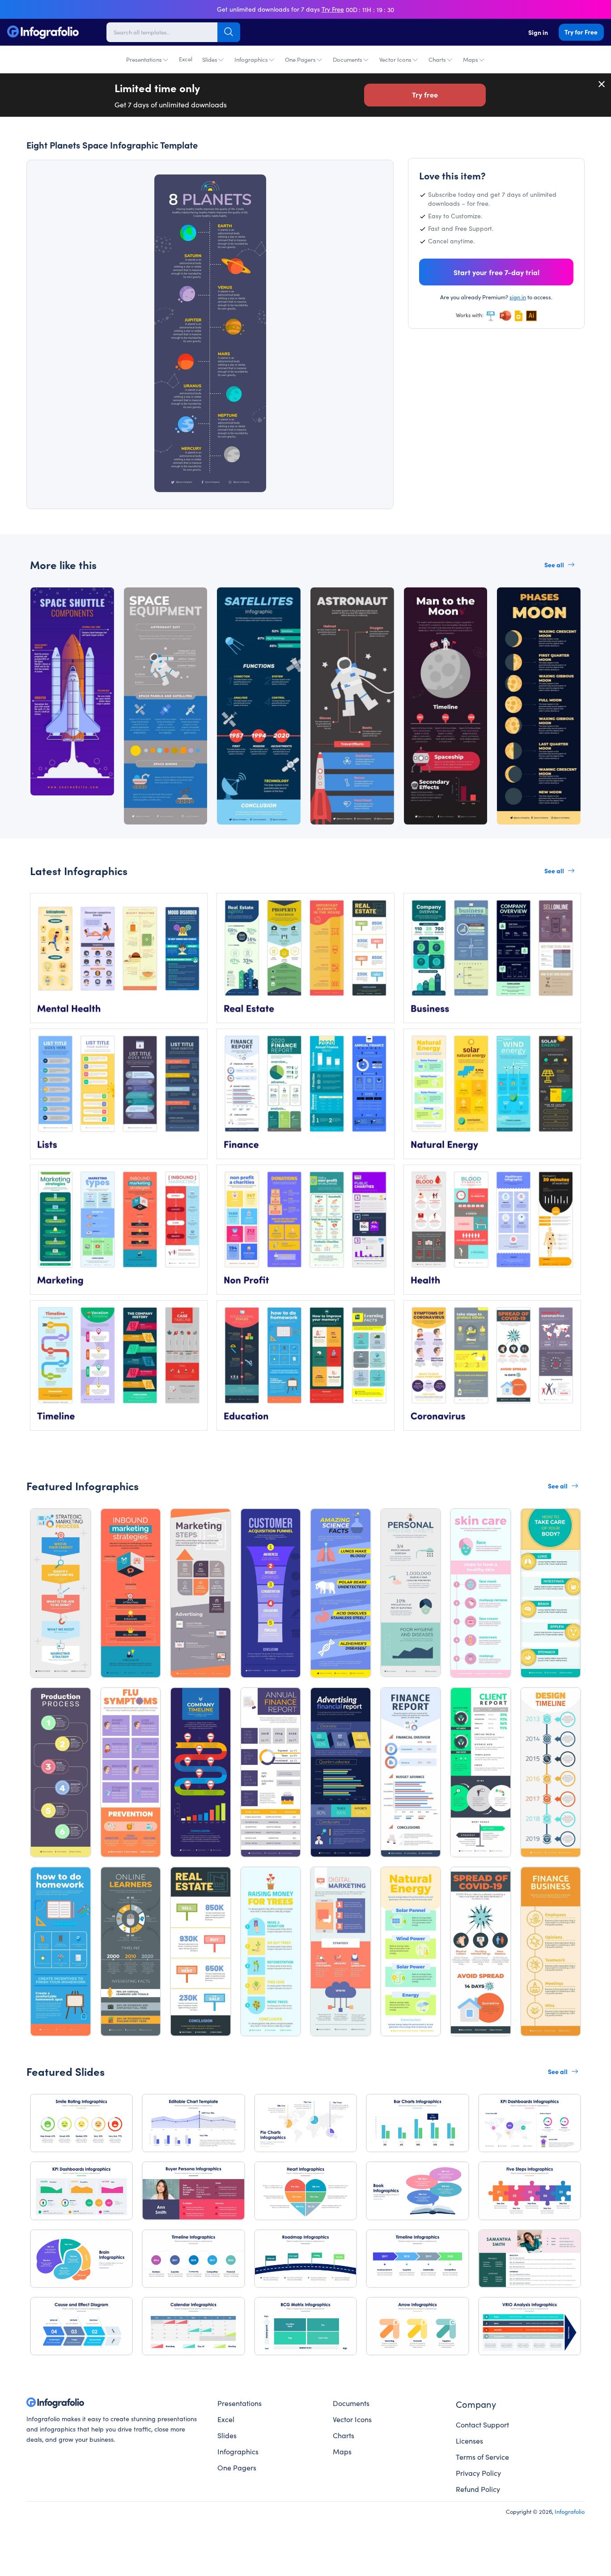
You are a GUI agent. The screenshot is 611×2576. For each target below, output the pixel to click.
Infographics (251, 59)
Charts (437, 59)
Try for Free (581, 31)
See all (554, 564)
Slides (209, 59)
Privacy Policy (478, 2473)
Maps (470, 59)
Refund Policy (478, 2489)
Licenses (469, 2440)
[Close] (602, 84)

_YOUR INSTRUCTIONS_. Transcribe the listing exactly, skipping pictures.

_ANSWER FOR THIS EXERCISE_.
You are a GUI agent. The screenshot is 611×2576. For each target below, output the pixel to click.
Infographics (251, 59)
Charts (437, 59)
Try for Free (581, 31)
See all (554, 564)
Slides (209, 59)
Privacy Policy (478, 2473)
Maps (470, 59)
Refund Policy (478, 2489)
Licenses (469, 2440)
[Close] (602, 84)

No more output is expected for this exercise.